** Directions **
1 - Answer these from the notebook introduction:
(a) Which inequality does the proposed K-Means extension use?
(b) Which version of the K-Means algorithm is listed first among those compared?
(c) Which dataset is named first among those the algorithms are tested on?
2 - In the records, take the part that opens with the line containing "Given: Click the [Sprint Name] title text" and closes with the end of the records. Rename "Click" to "Select" there, change nothing else, and leave the pictures out of your answer.

# Bachlor Thesis: Extending K-Means Clustering with Ptolemy’s Inequality
## Performance Evaluation 

## 1. Introduction
In this notebook, we evaluate the performance of the proposed K-Means Extension with Ptolemy's Inequality by applying it to various synthetic and real-world datasets. 
Several versions of the K-Means clustering algorithm are compared:
- **Classical Lloyd's K-Means**
- **Elkan's Algorithm**
- **Elkan's Algorithm using Ptolemy for Upper Bounds**
- **Elkan's Algorithm using Ptolemy for Lower Bounds**
- **Elkan's Algorithm using Ptolemy for Upper and Lower Bounds**

These algorithms are tested on the following datasets:
- **Gaussian Blobs**: Synthetic dataset with isotropic Gaussian blobs, useful for testing clustering algorithms based on Euclidean distance.

** Input rows **

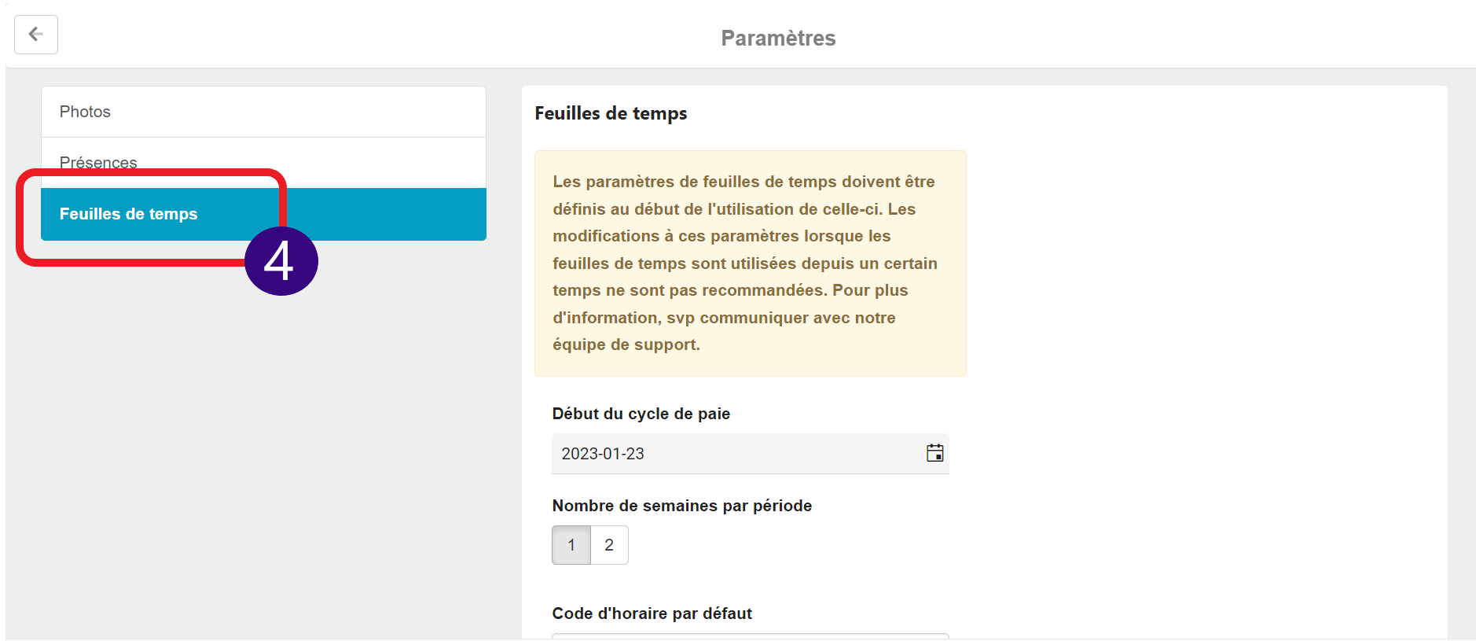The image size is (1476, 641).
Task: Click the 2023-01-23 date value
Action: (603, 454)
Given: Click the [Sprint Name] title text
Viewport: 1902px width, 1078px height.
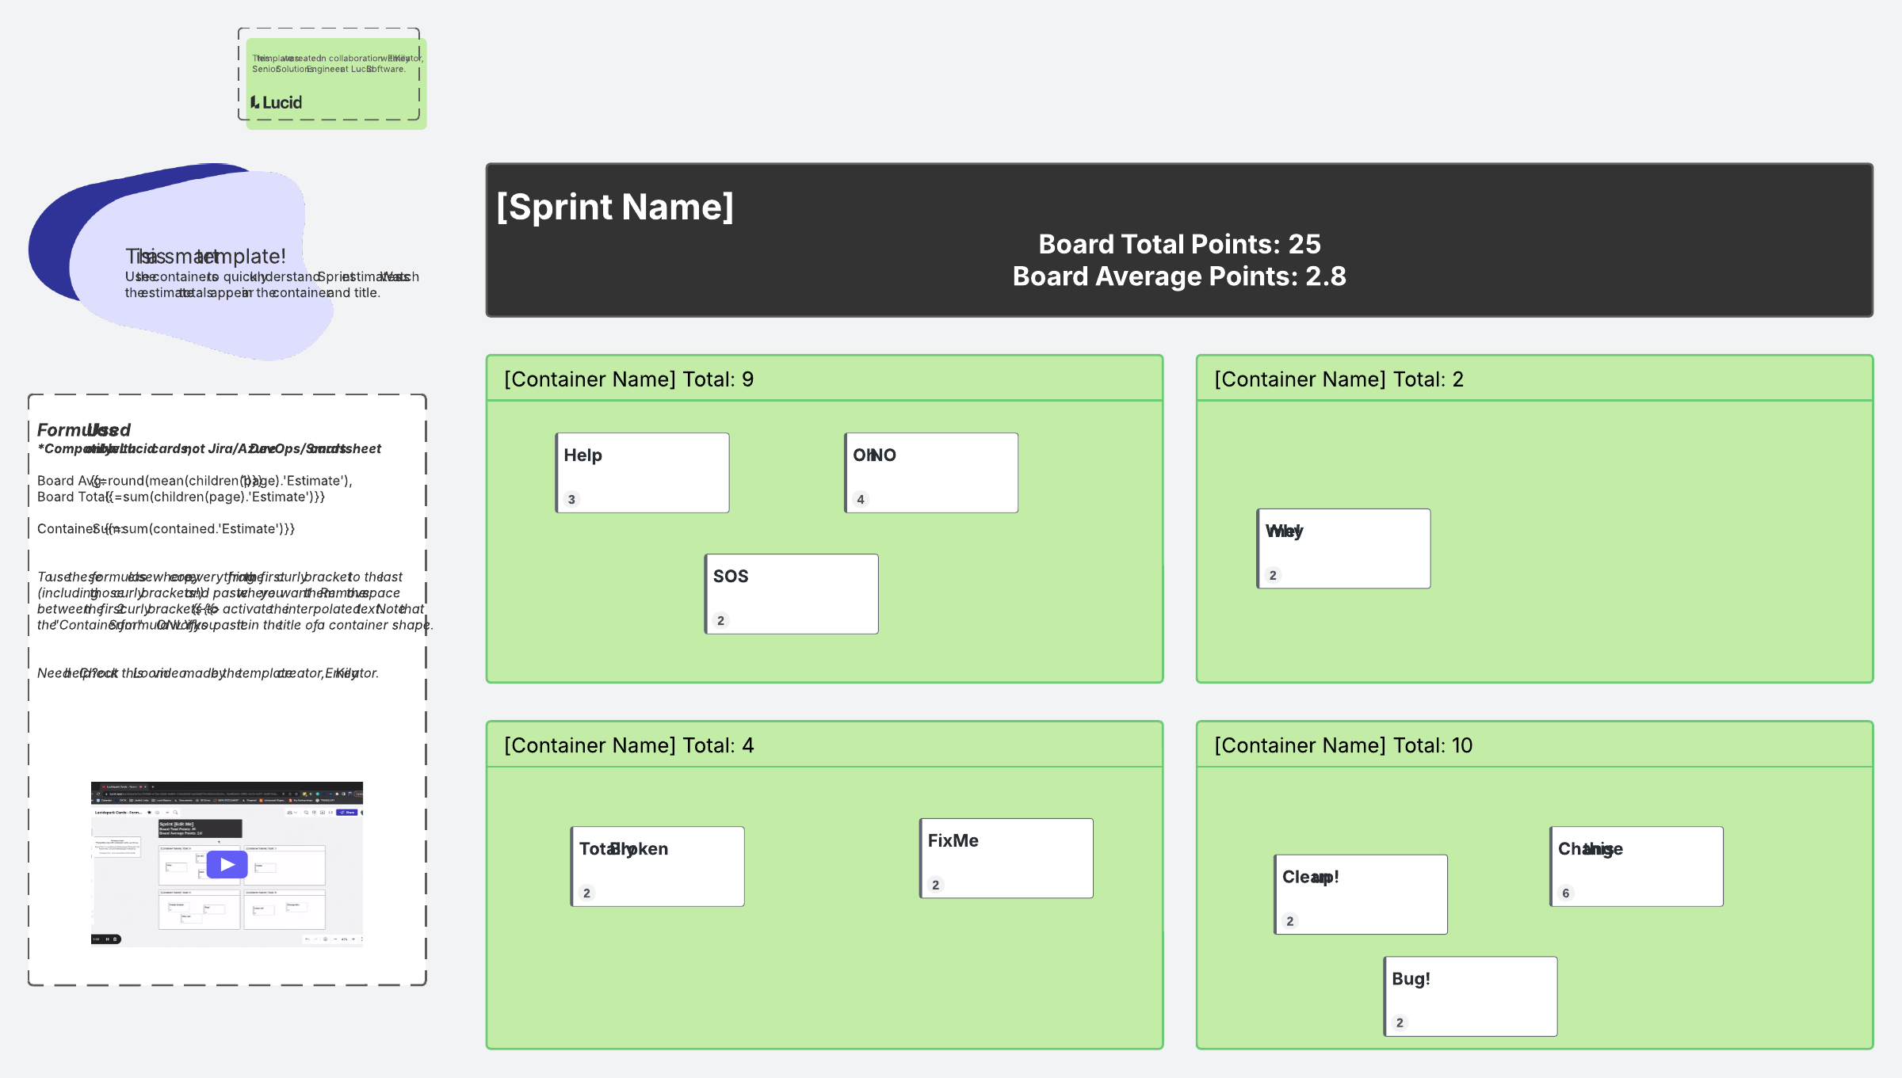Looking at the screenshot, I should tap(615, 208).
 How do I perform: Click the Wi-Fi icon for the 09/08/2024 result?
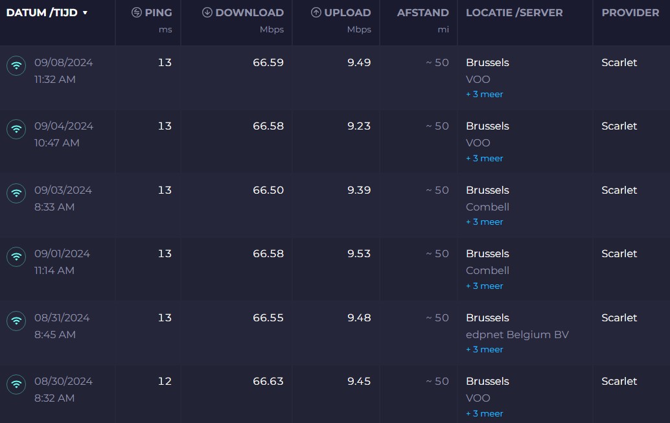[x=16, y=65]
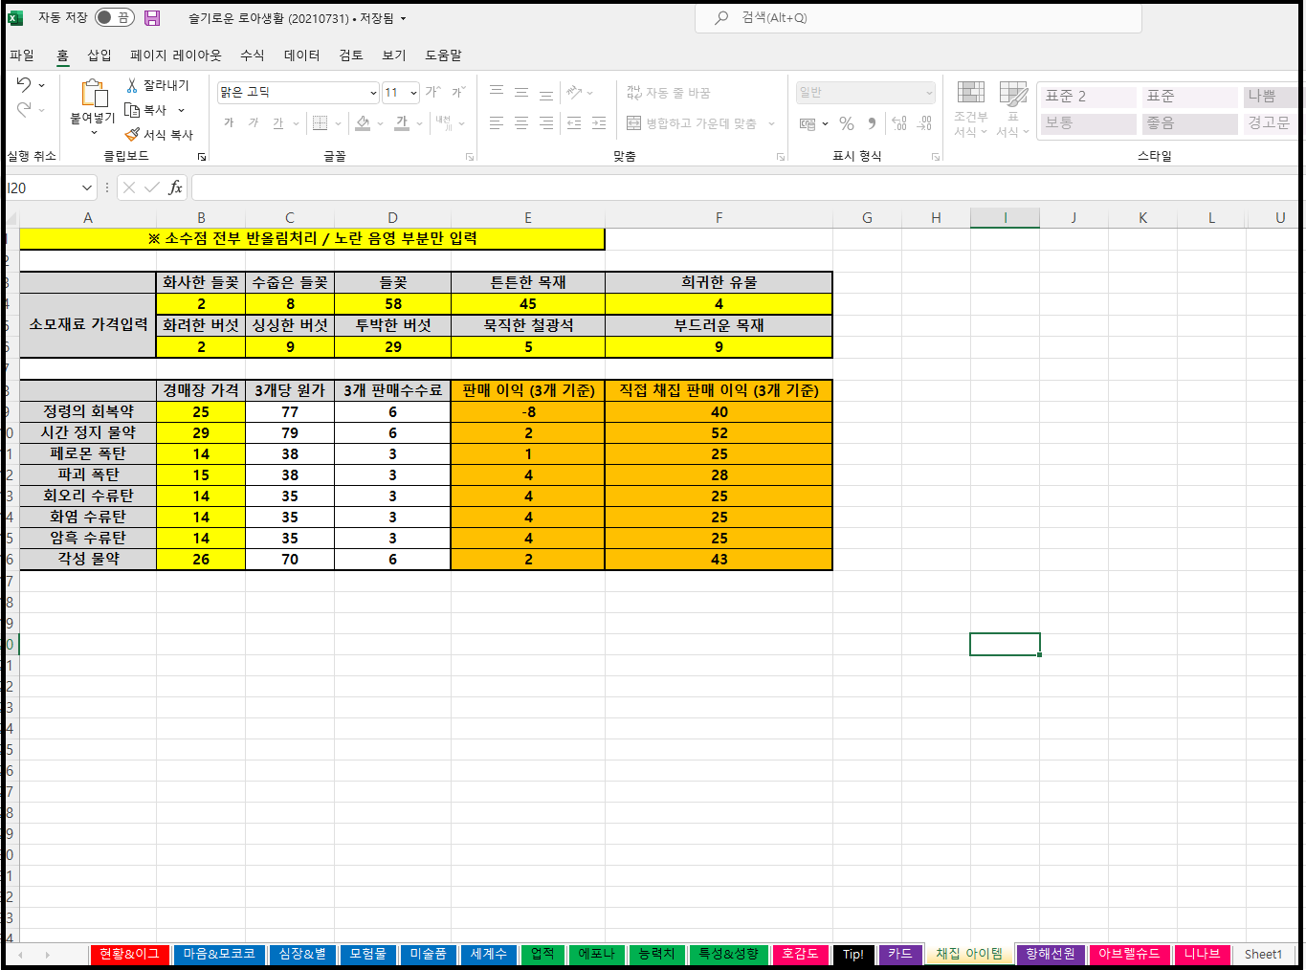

** Results in order **
1 -
(a) Ptolemy's Inequality
(b) Classical Lloyd's K-Means
(c) Gaussian Blobs

2 -
Given: Select the [Sprint Name] title text
Viewport: 1902px width, 1078px height.
Looking at the screenshot, I should tap(615, 208).
 How do I perform: Select the Wi-Fi icon for the 09/08/2024 result?
[x=16, y=65]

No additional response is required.